5. Following the Constitutional Review Committee set up in April 1995, and its report in December 1995, a clause was set up in the Draft Constitution which limited the terms of a President to two of five years each. The minimum age of a Presidential candidate was set at 40 years.

Jammeh retained this Draft Constitution until March 1996, and then issued the Draft Constitution minus the clauses inserted by the CRC. Instead, Jammeh put forward a clause allowing a President to rule for as long as he wished, and reducing the Presidential age limit to 30 years (in order that he himself would qualify).

Stunned by the doctored Draft Constitution, Gabriel Roberts told Sheriff Bojang of the Daily Observer that the changes to the Draft Constitution were purely in the hands of Jammeh and his Ministers.

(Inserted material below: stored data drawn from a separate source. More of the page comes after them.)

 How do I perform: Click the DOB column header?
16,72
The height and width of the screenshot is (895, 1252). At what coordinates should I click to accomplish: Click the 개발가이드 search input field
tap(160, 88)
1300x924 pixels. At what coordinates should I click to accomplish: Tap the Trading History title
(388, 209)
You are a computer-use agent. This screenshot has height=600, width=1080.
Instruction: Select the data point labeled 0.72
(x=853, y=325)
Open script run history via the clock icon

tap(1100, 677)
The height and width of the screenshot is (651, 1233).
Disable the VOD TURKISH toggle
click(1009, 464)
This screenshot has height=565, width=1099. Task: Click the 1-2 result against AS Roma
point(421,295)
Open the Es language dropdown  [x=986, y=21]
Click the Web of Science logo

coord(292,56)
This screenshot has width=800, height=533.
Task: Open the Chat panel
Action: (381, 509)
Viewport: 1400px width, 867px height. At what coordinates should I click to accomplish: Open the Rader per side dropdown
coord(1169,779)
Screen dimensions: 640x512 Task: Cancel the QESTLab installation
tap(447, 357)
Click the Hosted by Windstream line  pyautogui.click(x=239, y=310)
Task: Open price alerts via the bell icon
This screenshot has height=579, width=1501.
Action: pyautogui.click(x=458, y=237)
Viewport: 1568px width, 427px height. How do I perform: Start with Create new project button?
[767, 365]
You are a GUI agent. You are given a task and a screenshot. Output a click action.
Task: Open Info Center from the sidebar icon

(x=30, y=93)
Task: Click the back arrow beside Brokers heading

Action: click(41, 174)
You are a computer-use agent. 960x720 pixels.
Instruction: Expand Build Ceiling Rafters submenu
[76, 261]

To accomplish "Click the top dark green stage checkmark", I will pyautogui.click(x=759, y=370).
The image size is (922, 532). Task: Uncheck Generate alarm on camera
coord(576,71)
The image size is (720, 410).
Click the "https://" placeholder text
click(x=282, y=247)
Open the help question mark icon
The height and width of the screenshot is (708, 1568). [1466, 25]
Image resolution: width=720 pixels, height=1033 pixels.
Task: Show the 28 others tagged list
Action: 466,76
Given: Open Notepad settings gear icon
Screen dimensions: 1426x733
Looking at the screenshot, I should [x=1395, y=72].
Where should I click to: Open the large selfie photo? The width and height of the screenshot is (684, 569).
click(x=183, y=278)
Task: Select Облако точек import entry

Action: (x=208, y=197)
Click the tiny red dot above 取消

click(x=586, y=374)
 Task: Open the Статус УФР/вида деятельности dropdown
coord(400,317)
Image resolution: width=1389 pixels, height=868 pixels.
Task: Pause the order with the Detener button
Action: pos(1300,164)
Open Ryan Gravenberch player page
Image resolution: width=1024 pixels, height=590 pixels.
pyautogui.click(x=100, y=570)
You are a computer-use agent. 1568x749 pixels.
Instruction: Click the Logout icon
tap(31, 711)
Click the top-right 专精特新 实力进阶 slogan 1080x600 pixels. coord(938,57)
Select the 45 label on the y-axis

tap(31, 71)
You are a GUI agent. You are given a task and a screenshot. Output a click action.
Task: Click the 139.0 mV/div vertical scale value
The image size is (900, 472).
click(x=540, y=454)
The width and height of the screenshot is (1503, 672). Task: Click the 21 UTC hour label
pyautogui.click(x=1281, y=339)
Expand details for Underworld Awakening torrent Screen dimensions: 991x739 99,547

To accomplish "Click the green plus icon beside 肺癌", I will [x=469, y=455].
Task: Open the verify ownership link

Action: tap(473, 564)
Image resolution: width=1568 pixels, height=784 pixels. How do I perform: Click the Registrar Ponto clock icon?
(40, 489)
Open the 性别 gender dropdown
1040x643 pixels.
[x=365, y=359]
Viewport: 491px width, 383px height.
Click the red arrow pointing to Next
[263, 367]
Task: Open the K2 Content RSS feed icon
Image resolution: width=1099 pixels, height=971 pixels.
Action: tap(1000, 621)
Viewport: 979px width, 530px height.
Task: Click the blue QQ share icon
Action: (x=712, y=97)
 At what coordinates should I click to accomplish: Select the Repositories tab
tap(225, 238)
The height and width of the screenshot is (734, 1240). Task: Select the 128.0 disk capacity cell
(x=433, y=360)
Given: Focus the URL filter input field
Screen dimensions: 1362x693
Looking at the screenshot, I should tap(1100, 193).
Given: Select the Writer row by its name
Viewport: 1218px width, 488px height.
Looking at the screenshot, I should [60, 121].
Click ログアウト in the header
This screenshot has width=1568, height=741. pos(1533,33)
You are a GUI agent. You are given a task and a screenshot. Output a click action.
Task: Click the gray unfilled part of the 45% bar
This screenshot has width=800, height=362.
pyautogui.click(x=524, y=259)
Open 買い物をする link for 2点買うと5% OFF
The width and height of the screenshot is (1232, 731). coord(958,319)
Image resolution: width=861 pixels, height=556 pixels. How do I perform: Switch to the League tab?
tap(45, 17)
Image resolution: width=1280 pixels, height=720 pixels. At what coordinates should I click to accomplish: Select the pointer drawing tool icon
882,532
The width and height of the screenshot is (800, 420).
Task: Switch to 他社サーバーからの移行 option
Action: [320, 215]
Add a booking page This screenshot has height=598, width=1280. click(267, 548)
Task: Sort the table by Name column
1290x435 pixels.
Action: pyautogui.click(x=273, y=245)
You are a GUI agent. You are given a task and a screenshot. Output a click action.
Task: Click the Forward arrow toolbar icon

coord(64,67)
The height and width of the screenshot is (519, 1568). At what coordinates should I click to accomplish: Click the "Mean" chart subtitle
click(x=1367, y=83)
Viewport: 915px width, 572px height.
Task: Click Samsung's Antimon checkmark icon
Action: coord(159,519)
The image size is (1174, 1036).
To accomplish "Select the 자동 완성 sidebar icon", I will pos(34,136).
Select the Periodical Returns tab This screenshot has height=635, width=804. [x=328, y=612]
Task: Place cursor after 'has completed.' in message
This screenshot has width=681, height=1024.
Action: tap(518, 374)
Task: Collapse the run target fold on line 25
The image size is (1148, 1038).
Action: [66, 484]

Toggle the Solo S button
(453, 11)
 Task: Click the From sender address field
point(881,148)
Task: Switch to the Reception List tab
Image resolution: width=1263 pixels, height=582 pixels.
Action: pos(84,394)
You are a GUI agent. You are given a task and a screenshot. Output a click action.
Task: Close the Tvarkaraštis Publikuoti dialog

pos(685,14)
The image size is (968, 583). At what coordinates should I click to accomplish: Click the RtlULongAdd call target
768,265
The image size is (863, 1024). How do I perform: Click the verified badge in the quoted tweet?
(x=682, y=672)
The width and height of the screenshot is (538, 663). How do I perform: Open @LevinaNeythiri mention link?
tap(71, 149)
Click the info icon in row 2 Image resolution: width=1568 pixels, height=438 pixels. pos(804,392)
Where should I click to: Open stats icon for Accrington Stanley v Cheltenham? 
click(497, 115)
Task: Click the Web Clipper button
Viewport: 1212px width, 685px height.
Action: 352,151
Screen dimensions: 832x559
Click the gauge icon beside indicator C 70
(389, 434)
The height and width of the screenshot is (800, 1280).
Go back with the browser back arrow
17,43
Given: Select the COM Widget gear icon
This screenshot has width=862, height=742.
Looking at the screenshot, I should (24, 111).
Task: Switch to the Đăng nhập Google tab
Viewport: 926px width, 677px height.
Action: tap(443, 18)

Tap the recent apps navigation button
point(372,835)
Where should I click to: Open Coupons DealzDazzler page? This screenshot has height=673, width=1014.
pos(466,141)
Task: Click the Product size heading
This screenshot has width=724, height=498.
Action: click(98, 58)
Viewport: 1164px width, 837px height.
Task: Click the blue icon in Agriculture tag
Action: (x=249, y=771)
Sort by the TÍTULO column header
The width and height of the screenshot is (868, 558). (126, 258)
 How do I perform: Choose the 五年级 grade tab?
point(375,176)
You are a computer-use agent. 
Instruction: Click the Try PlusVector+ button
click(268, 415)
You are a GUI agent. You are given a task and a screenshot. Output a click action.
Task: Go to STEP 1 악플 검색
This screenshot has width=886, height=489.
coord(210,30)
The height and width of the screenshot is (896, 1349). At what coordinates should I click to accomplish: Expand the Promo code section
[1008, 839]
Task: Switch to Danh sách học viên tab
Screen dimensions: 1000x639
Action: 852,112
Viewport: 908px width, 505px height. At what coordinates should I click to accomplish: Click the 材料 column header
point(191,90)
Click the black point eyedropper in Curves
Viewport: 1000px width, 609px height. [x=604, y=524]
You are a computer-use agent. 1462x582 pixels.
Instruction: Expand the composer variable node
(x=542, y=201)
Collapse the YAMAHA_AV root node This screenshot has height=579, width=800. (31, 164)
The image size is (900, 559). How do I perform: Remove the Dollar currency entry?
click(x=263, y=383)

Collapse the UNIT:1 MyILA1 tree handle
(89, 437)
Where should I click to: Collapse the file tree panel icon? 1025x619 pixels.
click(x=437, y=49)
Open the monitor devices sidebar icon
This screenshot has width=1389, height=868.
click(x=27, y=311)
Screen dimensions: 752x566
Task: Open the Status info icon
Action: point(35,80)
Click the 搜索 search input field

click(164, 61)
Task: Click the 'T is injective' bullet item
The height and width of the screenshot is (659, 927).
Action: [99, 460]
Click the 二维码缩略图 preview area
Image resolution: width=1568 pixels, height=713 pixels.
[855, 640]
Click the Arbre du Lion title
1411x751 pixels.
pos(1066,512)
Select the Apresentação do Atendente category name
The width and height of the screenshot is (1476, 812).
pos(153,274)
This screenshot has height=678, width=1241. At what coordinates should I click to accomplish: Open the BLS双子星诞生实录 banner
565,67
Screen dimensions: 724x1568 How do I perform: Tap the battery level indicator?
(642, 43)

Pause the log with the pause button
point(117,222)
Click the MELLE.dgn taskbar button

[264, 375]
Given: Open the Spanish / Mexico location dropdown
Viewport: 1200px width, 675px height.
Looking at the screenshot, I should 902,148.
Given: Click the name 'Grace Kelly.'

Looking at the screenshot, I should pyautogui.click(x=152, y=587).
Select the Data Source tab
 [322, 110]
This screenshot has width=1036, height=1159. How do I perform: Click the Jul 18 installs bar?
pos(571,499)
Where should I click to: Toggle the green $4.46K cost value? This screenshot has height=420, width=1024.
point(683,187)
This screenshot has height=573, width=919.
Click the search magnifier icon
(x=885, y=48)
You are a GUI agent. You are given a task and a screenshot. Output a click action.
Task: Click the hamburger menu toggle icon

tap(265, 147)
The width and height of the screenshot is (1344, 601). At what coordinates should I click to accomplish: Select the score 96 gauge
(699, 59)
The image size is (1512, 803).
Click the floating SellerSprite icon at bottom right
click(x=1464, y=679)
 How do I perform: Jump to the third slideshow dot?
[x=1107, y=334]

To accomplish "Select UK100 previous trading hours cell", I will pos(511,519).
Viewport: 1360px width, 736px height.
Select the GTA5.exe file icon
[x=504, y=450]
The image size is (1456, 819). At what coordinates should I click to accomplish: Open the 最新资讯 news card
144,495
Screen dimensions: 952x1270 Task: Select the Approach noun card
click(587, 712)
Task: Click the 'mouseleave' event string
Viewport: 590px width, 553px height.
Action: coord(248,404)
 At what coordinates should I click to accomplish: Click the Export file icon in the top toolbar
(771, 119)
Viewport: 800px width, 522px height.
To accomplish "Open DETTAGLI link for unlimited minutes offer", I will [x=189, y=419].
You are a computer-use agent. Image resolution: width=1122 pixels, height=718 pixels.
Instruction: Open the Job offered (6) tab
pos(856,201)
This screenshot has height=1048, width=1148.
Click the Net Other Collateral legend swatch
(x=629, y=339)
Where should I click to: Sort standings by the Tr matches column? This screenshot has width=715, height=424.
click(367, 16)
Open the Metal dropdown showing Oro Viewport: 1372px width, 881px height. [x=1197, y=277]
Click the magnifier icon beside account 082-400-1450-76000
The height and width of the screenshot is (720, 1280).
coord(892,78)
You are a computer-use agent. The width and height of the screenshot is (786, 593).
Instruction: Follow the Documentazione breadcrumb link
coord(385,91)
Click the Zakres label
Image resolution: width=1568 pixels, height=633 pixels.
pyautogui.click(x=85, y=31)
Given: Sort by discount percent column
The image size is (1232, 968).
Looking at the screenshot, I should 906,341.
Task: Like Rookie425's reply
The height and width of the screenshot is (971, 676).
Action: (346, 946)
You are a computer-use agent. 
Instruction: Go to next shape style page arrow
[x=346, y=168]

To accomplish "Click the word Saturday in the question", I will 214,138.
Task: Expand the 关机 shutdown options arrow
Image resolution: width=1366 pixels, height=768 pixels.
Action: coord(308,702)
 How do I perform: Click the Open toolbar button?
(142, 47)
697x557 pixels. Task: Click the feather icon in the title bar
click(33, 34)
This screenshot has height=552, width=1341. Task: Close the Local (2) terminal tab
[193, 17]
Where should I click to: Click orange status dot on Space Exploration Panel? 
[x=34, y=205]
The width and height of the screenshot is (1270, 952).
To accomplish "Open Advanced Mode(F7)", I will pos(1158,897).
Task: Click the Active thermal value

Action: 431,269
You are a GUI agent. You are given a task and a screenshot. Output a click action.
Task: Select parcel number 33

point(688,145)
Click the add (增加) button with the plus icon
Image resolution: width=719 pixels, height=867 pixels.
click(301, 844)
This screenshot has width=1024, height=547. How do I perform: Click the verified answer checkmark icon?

Roberts confirmed that indeed there was a clause in the Draft Constitution limiting the terms for the Presidency to two terms of five years as suggested by Jammeh in the early days of the Coup.

(Daily Observer, April 1996).

6. Jammeh’s overseas trips, and those of his Ministers, government officials and cronies, have proliferated and are on public record, as well as being reported in the independent media as well as on the state-controlled GRTS.

Jammeh in particular, often travels abroad without prior announcement: as recently as March 2001, he visited Libya without informing The Gambian public in advance.

7. Jammeh claimed that he would retain BB Darboe because he was clean, efficient, competent and corruption-free. Within the space of three months, Darboe had been sacked/removed from his post (Jammeh now claimed that he considered Darboe to be corrupt and unclean).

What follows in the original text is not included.